Los pasos para cobrar una cuota sin iniciar una rebelión entre los clientes

LR

Los consumidores se han alzado en armas. Desde las aerolíneas hasta los bancos y las compañías de celulares, las empresas nos están estafando cuando más necesitados estamos, apilando cuotas por servicios mediocres conforme luchamos con los efectos persistentes de la Gran Recesión.

¿Por qué lo siguen haciendo?
Dar servicio cuesta dinero, y dar buen servicio cuesta aún más. Algunas firmas invierten en los duros trueques que hacen posible el buen servicio: más y mejores empleados, sistemas intuitivos de tecnología de la información, espacios de ventas convenientes.

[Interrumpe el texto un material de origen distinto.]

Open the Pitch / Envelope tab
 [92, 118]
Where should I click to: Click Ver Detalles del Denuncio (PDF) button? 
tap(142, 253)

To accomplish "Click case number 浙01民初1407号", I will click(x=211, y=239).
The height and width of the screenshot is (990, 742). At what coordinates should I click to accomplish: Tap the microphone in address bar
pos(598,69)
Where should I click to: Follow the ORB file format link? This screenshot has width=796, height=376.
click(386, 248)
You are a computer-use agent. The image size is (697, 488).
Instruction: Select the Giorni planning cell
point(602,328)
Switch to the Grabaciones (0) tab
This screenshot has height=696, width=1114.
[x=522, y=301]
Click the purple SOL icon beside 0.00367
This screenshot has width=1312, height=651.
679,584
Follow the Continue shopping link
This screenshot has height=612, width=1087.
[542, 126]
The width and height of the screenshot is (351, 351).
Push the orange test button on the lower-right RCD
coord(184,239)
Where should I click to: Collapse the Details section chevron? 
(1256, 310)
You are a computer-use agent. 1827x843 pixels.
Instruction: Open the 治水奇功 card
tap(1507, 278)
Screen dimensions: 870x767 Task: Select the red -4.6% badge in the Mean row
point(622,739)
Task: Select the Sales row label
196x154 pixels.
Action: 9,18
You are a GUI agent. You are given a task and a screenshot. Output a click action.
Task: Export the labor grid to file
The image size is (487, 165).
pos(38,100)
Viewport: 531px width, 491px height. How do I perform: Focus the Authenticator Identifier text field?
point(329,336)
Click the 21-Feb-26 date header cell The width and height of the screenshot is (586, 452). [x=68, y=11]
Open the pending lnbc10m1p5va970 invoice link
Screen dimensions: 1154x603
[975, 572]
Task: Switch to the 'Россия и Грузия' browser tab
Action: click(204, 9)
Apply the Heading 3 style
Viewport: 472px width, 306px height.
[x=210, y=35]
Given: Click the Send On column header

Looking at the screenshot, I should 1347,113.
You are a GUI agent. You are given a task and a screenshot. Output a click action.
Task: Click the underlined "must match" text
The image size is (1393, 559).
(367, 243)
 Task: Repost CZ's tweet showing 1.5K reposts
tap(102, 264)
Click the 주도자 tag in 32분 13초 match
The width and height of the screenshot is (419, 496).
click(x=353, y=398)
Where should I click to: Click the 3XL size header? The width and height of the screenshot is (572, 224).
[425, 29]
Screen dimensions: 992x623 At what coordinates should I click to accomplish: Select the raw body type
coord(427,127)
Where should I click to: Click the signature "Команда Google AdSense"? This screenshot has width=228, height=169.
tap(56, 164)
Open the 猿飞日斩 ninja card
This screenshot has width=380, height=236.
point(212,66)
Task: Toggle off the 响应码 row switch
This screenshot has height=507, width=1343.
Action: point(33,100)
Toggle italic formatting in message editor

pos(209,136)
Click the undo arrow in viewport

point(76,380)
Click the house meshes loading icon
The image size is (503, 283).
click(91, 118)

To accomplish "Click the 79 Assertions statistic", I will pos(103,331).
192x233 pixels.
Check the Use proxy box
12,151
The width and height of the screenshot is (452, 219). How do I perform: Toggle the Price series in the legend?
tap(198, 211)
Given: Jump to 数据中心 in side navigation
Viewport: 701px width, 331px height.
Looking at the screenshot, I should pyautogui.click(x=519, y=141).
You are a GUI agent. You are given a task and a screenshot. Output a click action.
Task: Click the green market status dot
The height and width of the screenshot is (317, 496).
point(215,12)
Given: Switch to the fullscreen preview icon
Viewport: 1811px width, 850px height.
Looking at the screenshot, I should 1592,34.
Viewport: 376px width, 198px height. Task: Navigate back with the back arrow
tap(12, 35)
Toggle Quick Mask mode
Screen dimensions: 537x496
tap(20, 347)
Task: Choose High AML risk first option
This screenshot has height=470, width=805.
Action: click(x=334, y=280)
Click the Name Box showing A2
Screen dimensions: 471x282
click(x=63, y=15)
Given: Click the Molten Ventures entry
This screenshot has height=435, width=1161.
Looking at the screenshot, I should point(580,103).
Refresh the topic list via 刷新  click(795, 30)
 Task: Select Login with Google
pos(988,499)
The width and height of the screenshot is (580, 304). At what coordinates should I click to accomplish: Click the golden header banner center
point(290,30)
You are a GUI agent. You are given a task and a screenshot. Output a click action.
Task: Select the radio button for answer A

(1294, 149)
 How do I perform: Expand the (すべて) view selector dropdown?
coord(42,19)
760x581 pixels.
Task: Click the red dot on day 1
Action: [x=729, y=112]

Los consumidores se sienten más cómodos pagando componentes de un producto de primera – como memoria para sus computadoras – cuyo valor incremental puedan llevarse a sus casas. En contraste, los motores del costo de mejorar el servicio – como los centros de atención telefónica de 24 horas – a menudo son difíciles de ver, si no es que pasan invisibles.

Entonces, las compañías deben trabajar dentro de los límites de la intuición del consumidor cuando intenten cubrir el costo del servicio. Parte central de este reto es la idea de la admisibilidad.

Las cuotas aceptables son simples, transparentes y justas, y no violan el a menudo tácito contrato entre el comprador y el vendedor. Tal como lo descubrió Verizon recientemente, los “cargos por comodidades“ asociados a las facturas son inadmisibles, puesto que castigan a los clientes por hacer lo que de todas formas debería hacer.

En pocas palabras, las cuotas pueden aplicarse, pero deben ser concienzudamente, valorando la humanidad de los clientes.